Aaronette Vonleh leads the Buffaloes with an average of 14.0 points per game. Also scoring in double figures is Jaylyn Sherrod (12.9 points, team-leading 4.9 assists). Quay Miller leads Colorado with 7.5 rebounds per game.

In Saturday’s first game, No. 2 seed UCLA (27-6) will take on No. 3 seed LSU (30-5), which defeated Iowa a year ago to win the national championship.

UCLA, one of five Pac-12 teams in the Sweet 16, is led by Lauren Betts (14.9 points, 9.0 rebounds per game), Charisma Osborne (14.1 points), Kiki Rice (13.2 points, 4.5 assists) and Londynn Jones (11.8 points).

Rice scored 24 points and Betts posted a double-double with 20 points and 10 rebounds as the Bruins overcame a 10-point deficit in the third quarter to defeat seventh-seeded Creighton 67-63 and advance to Albany.

“I’m just so proud of our team. I’m proud of their selflessness. I’m proud of their growth mindset.
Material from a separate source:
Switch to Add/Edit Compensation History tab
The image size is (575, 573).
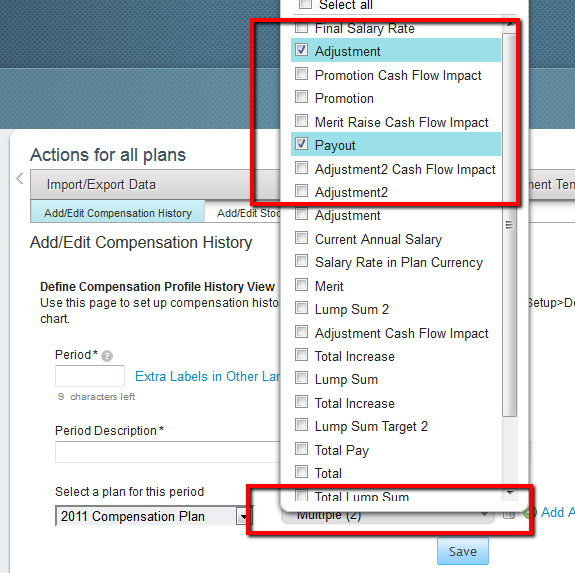[118, 212]
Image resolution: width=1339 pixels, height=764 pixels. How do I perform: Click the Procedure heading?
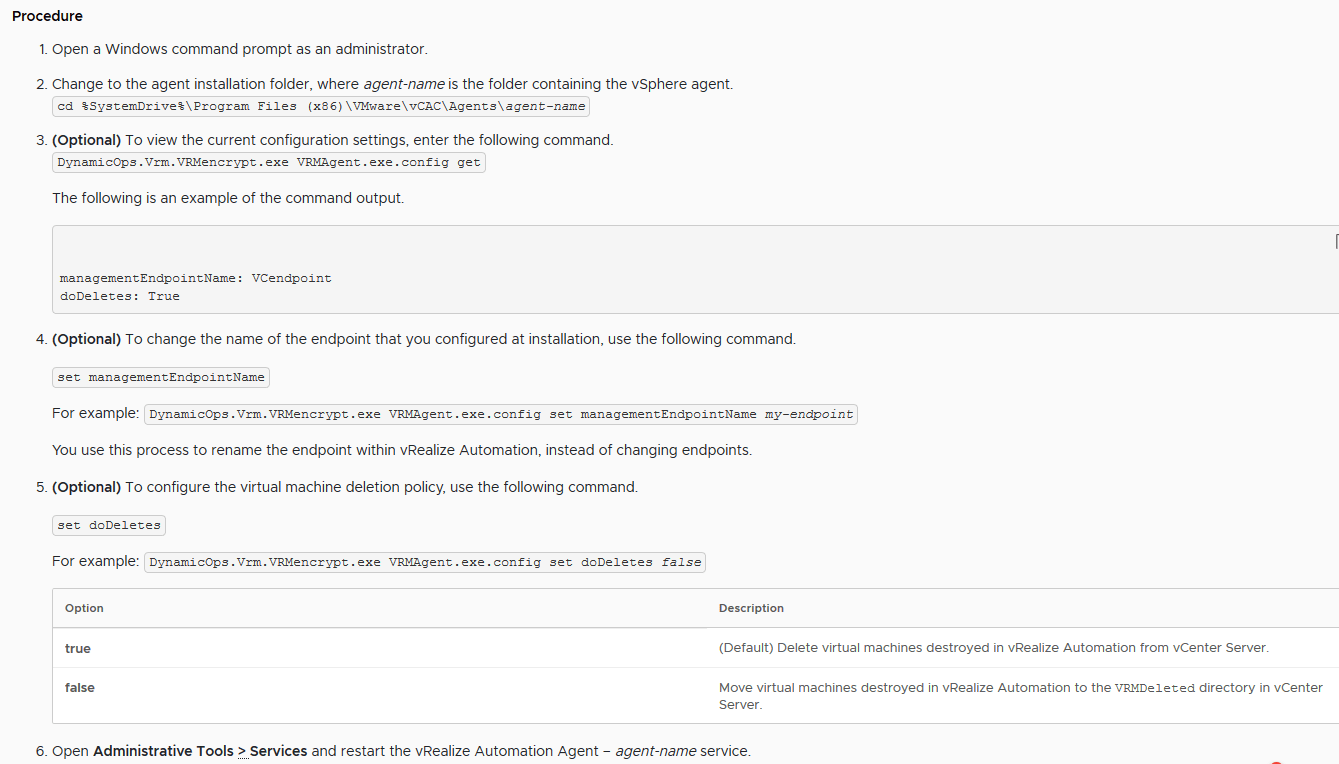pos(47,16)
I’m proud of their ability to have a next-play speed mentality when things were not going our way,” UCLA coach Cori Close said. “To respond and hold them to 21 points in the second half was tremendous.
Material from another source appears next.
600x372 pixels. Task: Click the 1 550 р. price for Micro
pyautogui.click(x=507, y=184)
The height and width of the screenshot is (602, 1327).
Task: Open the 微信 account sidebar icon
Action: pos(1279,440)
“And we knew it was going to have to come with our defense, and then they had to adjust and then they started sending two and three people to Lauren, and we knew we had to attack off the bounce, and I thought Charisma and Kiki were just tremendous in some real critical moments.”

The Bruins will need to muster their toughest defense against the LSU tandem of Angel Reese and Aneesah Morrow, who are the only teammates in the nation to put up more than 20 double-doubles apiece this season.

All has not been smooth sailing for LSU, which began the season with an early benching of Reese and will end the season awaiting a profile article about Hall of Fame coach Kim Mulkey, expected to be published imminently by The Washington Post. She’s already threatened to sue the newspaper.

Despite distractions, LSU has won 12 of the past 13 games, and Mulkey said after LSU erased a four-point halftime to beat 11th-seeded Middle Tennessee State 83-56 in the second round of the tournament that her team played dominant defense in the second half.

“I thought late in the shot clock they did exactly what they’ve been taught to do, and that’s you switch anything under 10 seconds on the shot-clock, you’ll hear us holler, ‘hot,'” Mulkey said. “That’s letting them know we switch at all positions on ball screens.

“I think also in the second half we rebounded better. Those guys were kicking our rear on the boards early, and honestly, that wasn’t in the scouting report. That was kind of a shock that we were getting out-rebounded or those things were happening in the first half.”

Five active LSU players average double figures in scoring, starting with Reese (18.7 points and a team-high 13.2 rebounds a game) and then Morrow (16.5 points, 10.0 rebounds), Mikaylah Williams (14.5 points), Flau’jae Johnson (14.4) and Hailey Van Lith (11.8).

The winner of each game Saturday will advance to the regional final on Monday night, with that winner heading to the Final Four in Cleveland.